- [Exercise goal]:
All lines from the one containing "The width and" through the end of the entries below should appear in the answer exactly, with no others.

::::::::::

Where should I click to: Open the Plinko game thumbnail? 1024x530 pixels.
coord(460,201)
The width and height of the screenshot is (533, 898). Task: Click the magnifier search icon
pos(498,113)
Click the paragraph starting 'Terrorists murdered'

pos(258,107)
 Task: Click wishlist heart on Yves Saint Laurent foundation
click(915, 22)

::::::::::

- [Completed task]:
The width and height of the screenshot is (533, 898). Task: Click the magnifier search icon
pos(498,113)
Click the paragraph starting 'Terrorists murdered'

pos(258,107)
 Task: Click wishlist heart on Yves Saint Laurent foundation
click(915, 22)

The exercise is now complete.